October came, and Larson worked his connections to get the Hartzells into a program at Metropolitan Ministries called Uplift U. The waiting list was long, but he had secured a spot. All they had to do was agree to live on campus with other families, eat meals in a dining room, abide by the 11 p.m. curfew, and take classes on financial planning. They couldn't drink or do drugs, but the Hartzells don't do those things anyway.
The family refused. The same agency that couldn't help them pay their rent was now offering them an economic recovery program. Ronale had lost trust and Danny, who interprets the world through his wife, found the program patronizing.
"Living like this is hell, but living with them controlling everything you do, that's like hell also," Ronale said. "I don't want someone having the power over me. … I don't want to be powerless."
After spending $6,781.67 to house the Hartzells, Hillsborough County threw up its hands.
"There's a limit on what government can do," Larson said. He called a former St. Vincent de Paul volunteer, Michael Doyle, who interviewed the Hartzells and concluded there was no helping the family. They had become "agency-dependent," he wrote, "combative" and "defensive."
For every day they spend in their car, the Hartzells do not become more optimistic, or more grateful. They are one of many difficult cases in Tampa, and whether it was learned helplessness, paralysis or distrust, they had options at one point and they rejected them.
Evicted again, in February they got in their car and drove to Orlando, where they lived off their earned income tax credit while Ronale and Danny applied for jobs at Disney.
Ronale got an interview, but when Disney discovered she was missing all her teeth, she was dismissed. She has dentures, paid for by Medicaid, but she says they're too loose to wear. The family slid back to Tampa.
• • •
The last time the Hartzells' 14-year-old daughter, Danielle, can remember being in school was February. Their 18-year-old son, Brent, dropped out of Robinson High School, as did his parents years before he was born. He would like to work, but he needs a state ID and for that he needs a permanent address or a letter from a shelter.
By the end of June, the family had $5 in food stamps and no cash. Danny had a part-time job at a sandwich shop that paid so little he talked openly about buying a tarp and living in the woods.
"We're surviving," he said. "This is not living."
Alerted that the family was living out of a car in 95-degree heat, Metropolitan Ministries offered to put them in a motel for several days, provided they come to the charity's office first. The Hartzells were out of gas; they went nowhere.
At the beginning of this year, Hillsborough County disbanded its Homeless Recovery program after a Tampa Bay Times investigation found it was placing homeless people in unsafe and squalid conditions.

Source information:
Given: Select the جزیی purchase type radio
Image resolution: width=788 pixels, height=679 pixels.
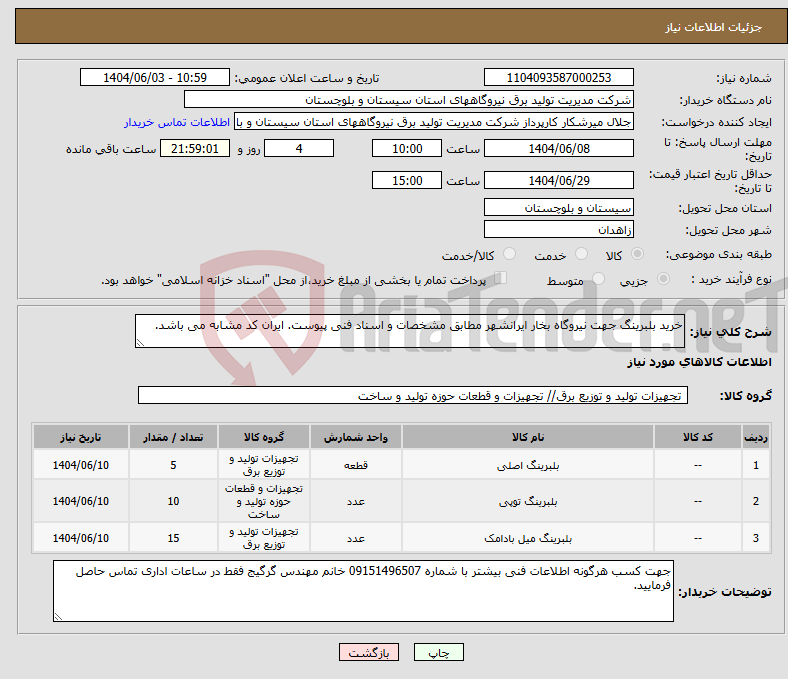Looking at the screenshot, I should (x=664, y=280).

==

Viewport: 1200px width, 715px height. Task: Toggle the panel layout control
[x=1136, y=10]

Task item:
In the passage about the Hartzell family, swap "Orlando" for "Jacksonville" and write out the part starting at "Evicted again, in" and ending at "jobs at Disney.".

Completed task:
Evicted again, in February they got in their car and drove to Jacksonville, where they lived off their earned income tax credit while Ronale and Danny applied for jobs at Disney.